If P1 is on the earth and P2 is on the moon, they are still entangled through the quantum-coordinate "c."

If "c" means a state of the spin, P1's having an upward spin means P2's having a downward spin.

But when the particle P2 receives observation using specific energy, its quantum state changes from "c" to "e," thus breaking an entanglement relationship.  At the same time, the particle P1 changes its quantum state from "c" to "d."  


So, no signal is sent from P2 to P1 at the speed higher than the light speed.  But, the effect on the quantum coordinate works both on P1 and P2 at the same time despite a distance between them.

Therefore, when observation leads to a finding of a downward spin in P2, the spin of P1 becomes an upward at the moment of the observation.

You may regard "e" as a downward spin and "d" as an upward spin.  Hence, you would regard the quantum state "c" as a mixed state of downward and upward.

Before observation,
P1 (a, d + e)
P2 (b, d + e)

After observation,
P1 (a, d)
P2 (b, e)

Note that the quantum coordinates d, e, and d + e must represent not only states but also force.  The state "d" means force to realize an upward spin and  "e" means force to realize a downward spin.  The sate "d + e" means force to realize "d" or "e" at any moment according to probability.

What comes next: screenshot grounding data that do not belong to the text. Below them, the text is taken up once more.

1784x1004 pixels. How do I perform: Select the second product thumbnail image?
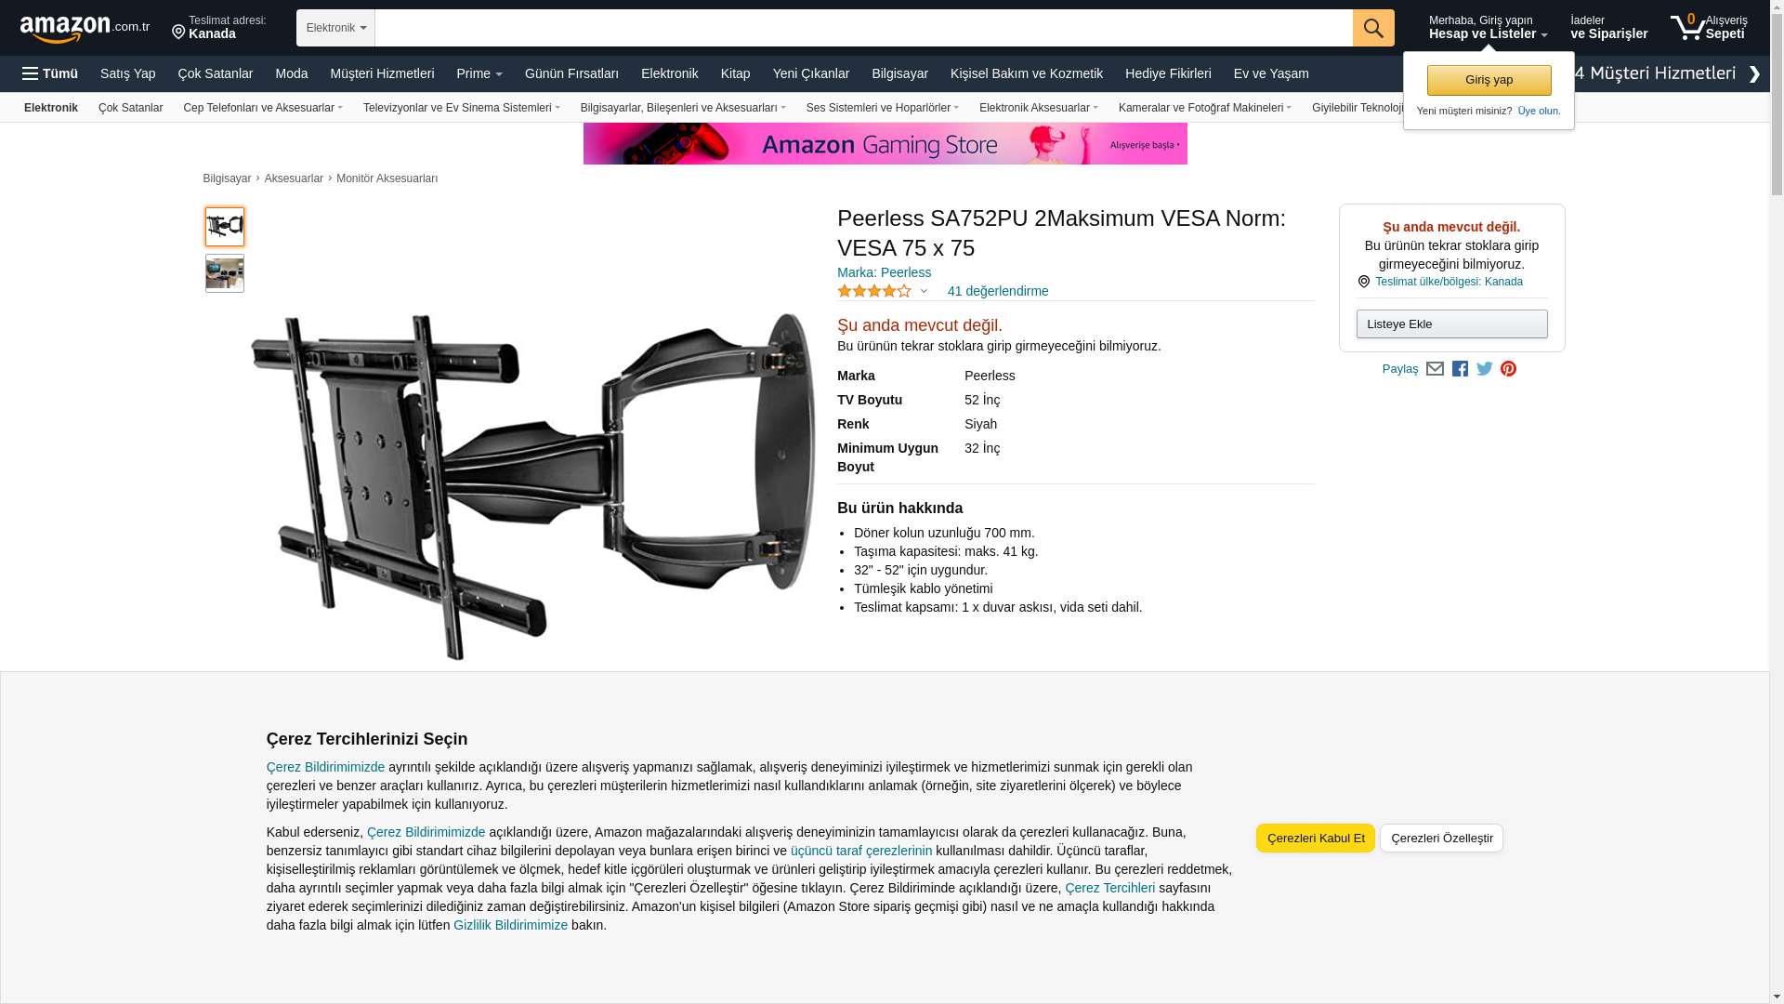click(x=225, y=273)
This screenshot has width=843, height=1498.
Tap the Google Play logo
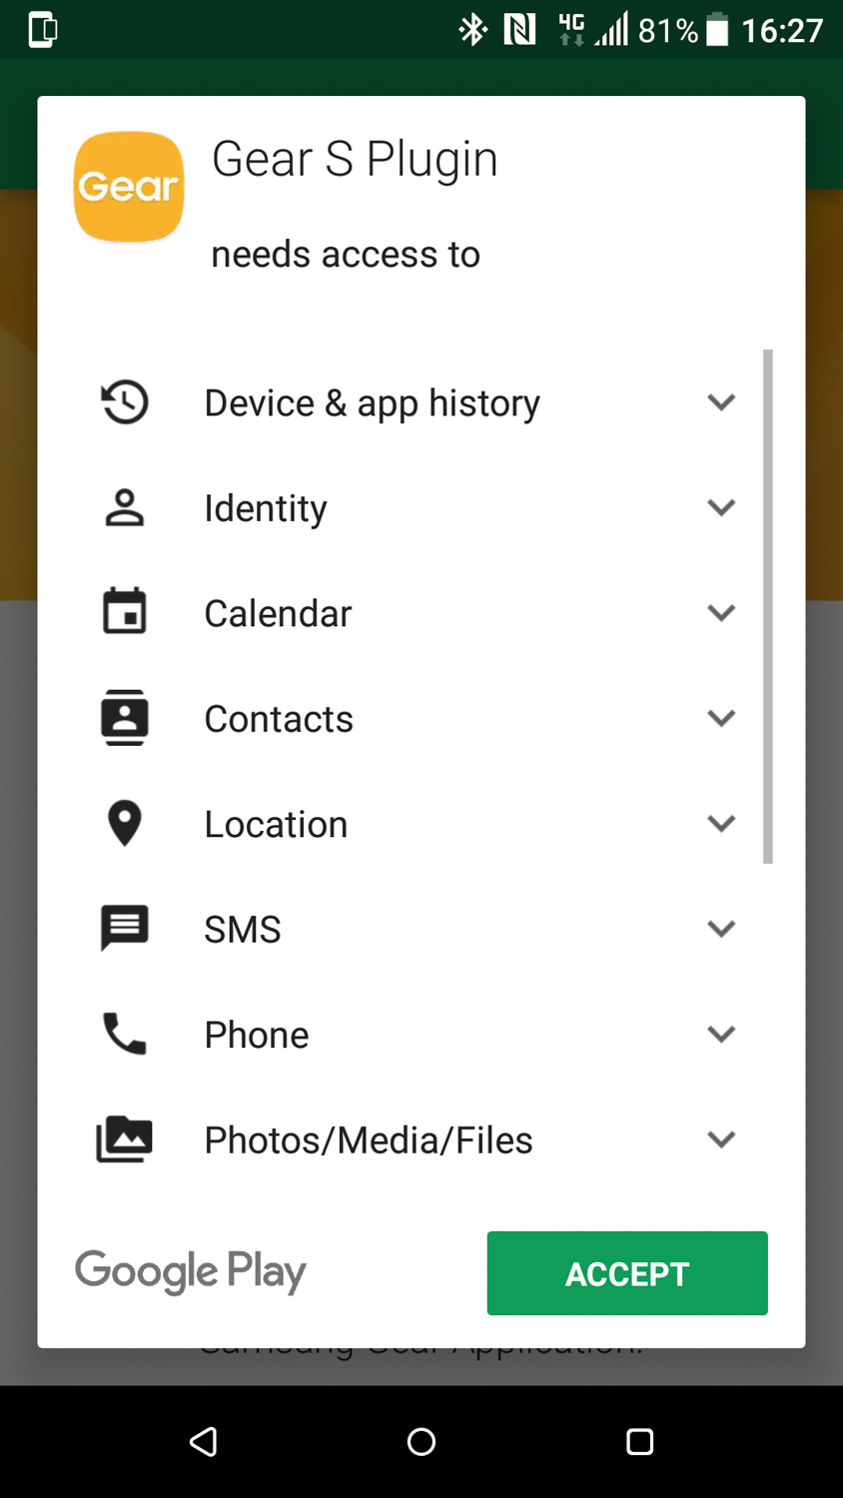pos(191,1271)

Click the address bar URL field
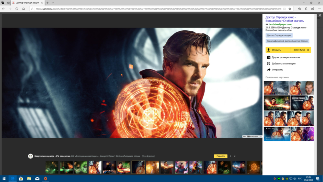[158, 9]
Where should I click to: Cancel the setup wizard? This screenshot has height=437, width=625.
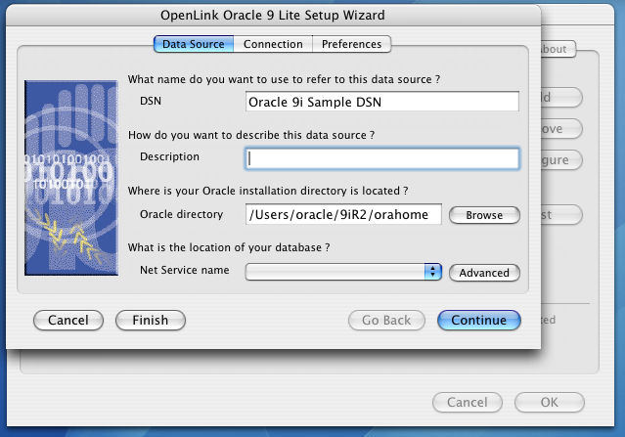click(68, 321)

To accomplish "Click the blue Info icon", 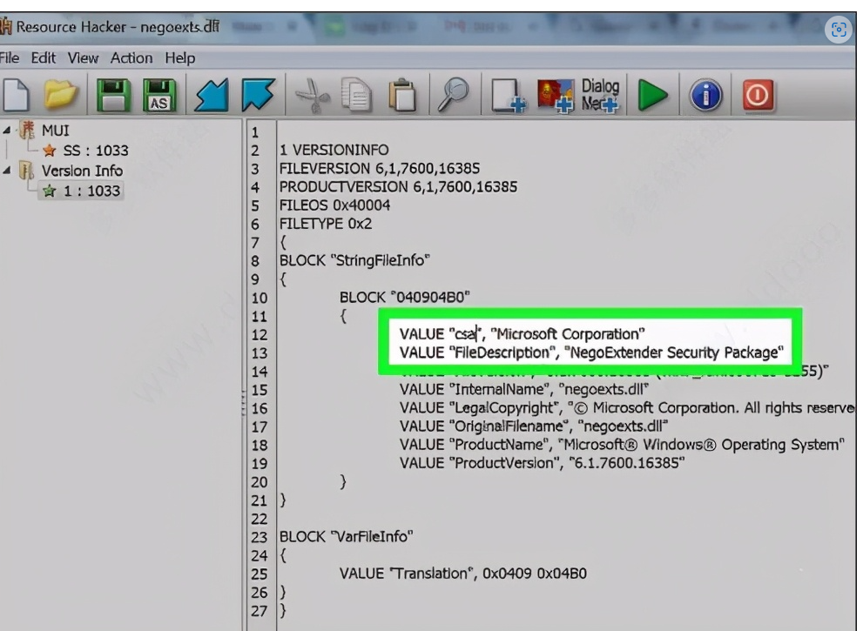I will (x=706, y=96).
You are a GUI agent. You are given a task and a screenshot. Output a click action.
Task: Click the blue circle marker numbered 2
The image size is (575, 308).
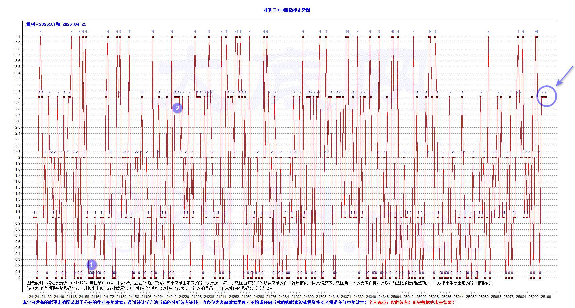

In the case of the double slit experiment, the following coordinates can be used with the position coordinate and the waveform state coordinate.

When using Slit 1 only and thus P only passes Slit 1,
P (x, p1)

When using Slit 2 only and thus P only passes Slit 2,
P (x, p2)

When using Slits 1 and 2 and thus P passes either Slit 1 or Slit 2,
P (x, p1 + p2)

As this waveform state means how force from the space works on movement of the particle, P (x, p1 + p2) means the position x of the particle P is influenced by interference force caused by  p1 and p2.  It shows the interference pattern.  And specific values of x are taken according to probability associated with wave-formed p1, p2, or p1 + p2.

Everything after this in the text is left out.